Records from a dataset
────────────────────────────────────────
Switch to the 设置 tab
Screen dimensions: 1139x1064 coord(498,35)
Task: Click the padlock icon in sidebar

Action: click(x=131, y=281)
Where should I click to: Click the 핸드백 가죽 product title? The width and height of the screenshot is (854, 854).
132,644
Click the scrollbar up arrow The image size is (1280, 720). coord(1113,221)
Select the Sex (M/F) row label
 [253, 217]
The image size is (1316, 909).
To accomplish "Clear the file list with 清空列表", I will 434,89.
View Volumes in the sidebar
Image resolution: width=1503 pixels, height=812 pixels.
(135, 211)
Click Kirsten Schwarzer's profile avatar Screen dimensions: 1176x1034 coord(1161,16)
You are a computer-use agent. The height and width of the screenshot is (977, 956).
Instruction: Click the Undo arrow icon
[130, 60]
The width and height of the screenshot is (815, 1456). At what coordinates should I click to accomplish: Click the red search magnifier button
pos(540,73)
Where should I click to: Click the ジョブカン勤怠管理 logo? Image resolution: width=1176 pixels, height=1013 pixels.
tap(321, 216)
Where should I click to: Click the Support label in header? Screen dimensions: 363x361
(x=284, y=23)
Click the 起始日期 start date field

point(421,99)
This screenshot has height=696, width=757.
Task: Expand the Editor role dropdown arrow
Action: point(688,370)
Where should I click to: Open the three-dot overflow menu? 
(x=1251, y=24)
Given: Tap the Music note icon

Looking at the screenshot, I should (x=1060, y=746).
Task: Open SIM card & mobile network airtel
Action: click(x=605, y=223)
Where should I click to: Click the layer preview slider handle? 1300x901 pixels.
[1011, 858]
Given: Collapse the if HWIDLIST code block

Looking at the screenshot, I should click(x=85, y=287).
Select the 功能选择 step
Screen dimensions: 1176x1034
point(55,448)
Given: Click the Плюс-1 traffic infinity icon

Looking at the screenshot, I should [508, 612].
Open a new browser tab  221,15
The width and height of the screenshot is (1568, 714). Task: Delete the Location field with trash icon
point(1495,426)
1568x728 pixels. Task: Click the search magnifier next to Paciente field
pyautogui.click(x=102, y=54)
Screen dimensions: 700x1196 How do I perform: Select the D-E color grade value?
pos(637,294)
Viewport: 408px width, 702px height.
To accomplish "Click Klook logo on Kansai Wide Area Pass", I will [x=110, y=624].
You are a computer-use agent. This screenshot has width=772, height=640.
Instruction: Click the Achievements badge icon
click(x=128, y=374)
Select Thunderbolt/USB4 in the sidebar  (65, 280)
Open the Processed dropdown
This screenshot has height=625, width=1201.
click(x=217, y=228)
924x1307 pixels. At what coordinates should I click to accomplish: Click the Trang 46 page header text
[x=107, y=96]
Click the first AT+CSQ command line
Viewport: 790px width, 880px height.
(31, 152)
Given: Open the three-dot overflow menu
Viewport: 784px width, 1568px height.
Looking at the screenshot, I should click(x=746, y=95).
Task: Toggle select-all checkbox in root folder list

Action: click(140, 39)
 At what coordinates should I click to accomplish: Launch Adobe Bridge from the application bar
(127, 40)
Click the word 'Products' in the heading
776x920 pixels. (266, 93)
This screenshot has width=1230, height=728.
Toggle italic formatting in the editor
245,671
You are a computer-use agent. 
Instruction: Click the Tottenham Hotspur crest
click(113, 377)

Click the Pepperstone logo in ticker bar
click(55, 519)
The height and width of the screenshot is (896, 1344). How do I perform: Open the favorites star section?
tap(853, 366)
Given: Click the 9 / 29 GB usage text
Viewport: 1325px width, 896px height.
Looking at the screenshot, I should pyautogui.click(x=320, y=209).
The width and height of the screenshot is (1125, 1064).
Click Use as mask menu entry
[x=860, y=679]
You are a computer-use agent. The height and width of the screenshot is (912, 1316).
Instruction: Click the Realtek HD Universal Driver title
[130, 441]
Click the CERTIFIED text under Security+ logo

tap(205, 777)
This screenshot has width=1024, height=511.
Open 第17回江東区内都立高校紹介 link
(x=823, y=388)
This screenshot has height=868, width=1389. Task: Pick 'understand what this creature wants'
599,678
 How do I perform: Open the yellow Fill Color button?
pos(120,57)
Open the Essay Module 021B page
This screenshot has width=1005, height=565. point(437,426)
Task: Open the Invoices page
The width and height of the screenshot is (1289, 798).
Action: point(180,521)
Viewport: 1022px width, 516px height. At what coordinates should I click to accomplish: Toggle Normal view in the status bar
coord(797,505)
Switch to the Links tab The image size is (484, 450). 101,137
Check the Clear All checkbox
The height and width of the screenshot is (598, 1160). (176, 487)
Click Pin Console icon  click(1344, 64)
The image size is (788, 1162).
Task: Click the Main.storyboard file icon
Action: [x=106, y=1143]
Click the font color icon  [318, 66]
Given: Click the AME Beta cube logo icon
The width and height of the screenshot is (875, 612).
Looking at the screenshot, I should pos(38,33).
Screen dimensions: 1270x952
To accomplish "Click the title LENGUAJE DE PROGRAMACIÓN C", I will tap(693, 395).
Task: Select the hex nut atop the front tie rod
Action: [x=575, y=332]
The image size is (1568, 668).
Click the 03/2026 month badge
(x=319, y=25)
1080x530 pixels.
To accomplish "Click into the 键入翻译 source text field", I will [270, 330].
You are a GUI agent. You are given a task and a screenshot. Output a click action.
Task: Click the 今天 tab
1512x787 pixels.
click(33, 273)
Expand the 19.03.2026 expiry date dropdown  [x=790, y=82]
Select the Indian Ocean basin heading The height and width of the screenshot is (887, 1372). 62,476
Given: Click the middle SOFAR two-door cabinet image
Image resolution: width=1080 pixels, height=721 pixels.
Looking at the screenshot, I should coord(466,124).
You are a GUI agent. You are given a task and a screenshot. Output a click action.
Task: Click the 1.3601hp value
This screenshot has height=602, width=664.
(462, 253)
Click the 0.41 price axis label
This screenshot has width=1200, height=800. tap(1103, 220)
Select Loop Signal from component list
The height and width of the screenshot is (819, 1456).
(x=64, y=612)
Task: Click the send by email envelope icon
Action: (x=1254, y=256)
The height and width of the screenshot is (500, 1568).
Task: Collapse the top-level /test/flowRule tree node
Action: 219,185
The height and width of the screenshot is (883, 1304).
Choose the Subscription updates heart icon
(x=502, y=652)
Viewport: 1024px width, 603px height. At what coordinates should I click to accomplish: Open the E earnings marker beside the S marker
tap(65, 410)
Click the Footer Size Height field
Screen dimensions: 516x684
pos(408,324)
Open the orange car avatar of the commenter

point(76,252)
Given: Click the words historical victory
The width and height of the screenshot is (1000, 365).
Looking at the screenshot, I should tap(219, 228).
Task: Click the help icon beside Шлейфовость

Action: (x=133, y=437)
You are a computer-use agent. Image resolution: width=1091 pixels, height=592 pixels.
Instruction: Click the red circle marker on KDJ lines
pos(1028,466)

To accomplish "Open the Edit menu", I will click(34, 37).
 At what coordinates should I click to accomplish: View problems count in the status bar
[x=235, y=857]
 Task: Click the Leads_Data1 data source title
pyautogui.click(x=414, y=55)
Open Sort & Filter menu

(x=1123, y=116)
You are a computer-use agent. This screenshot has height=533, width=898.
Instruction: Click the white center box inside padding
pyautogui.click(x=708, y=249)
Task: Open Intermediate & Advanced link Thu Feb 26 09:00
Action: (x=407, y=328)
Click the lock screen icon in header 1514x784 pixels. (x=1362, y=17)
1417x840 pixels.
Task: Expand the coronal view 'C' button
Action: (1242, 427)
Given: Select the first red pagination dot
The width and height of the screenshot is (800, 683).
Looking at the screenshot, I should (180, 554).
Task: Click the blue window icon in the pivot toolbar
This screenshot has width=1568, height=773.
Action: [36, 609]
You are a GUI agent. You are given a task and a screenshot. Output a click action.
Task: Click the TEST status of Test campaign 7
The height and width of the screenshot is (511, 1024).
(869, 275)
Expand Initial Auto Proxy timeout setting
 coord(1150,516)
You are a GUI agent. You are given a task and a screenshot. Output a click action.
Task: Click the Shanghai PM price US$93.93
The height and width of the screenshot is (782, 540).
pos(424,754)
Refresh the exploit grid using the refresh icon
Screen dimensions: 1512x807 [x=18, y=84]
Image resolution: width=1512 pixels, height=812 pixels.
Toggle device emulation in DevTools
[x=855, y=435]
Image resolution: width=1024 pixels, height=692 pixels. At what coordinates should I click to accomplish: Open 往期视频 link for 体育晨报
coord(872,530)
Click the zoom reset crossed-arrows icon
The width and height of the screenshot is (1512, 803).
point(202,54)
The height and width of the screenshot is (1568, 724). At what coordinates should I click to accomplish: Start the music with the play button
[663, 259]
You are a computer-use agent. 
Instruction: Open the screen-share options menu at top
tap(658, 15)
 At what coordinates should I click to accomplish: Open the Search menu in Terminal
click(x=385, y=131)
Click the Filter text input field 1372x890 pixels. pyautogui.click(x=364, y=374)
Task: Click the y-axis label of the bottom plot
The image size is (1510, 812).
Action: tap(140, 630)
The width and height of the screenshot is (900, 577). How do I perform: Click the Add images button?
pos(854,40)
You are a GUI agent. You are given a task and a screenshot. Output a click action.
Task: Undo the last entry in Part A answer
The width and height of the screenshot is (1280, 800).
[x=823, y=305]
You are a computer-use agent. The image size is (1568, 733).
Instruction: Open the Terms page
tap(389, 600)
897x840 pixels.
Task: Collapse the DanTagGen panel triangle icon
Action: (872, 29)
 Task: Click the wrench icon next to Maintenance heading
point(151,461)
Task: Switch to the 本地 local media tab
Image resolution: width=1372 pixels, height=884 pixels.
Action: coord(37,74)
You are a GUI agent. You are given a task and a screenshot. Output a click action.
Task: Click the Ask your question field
────────────────────────────────────────
▸ Short problem
Format the listing as a numbered list, starting at the first line and ending at the line containing "Action: click(x=605, y=223)", with both ends included. Leave out the blank lines.

▸ The answer
1. Switch to the 设置 tab
2. Screen dimensions: 1139x1064 coord(498,35)
3. Task: Click the padlock icon in sidebar
4. Action: click(x=131, y=281)
5. Where should I click to: Click the 핸드백 가죽 product title? The width and height of the screenshot is (854, 854).
6. 132,644
7. Click the scrollbar up arrow The image size is (1280, 720). coord(1113,221)
8. Select the Sex (M/F) row label
9.  [253, 217]
10. The image size is (1316, 909).
11. To accomplish "Clear the file list with 清空列表", I will 434,89.
12. View Volumes in the sidebar
13. Image resolution: width=1503 pixels, height=812 pixels.
14. (135, 211)
15. Click Kirsten Schwarzer's profile avatar Screen dimensions: 1176x1034 coord(1161,16)
16. You are a computer-use agent. The height and width of the screenshot is (977, 956).
17. Instruction: Click the Undo arrow icon
18. [130, 60]
19. The width and height of the screenshot is (815, 1456). At what coordinates should I click to accomplish: Click the red search magnifier button
20. pos(540,73)
21. Where should I click to: Click the ジョブカン勤怠管理 logo? Image resolution: width=1176 pixels, height=1013 pixels.
22. tap(321, 216)
23. Where should I click to: Click the Support label in header? Screen dimensions: 363x361
24. (x=284, y=23)
25. Click the 起始日期 start date field
26. point(421,99)
27. This screenshot has height=696, width=757.
28. Task: Expand the Editor role dropdown arrow
29. Action: point(688,370)
30. Where should I click to: Open the three-dot overflow menu? 
31. (x=1251, y=24)
32. Given: Tap the Music note icon
33. Looking at the screenshot, I should (x=1060, y=746).
34. Task: Open SIM card & mobile network airtel
35. Action: click(x=605, y=223)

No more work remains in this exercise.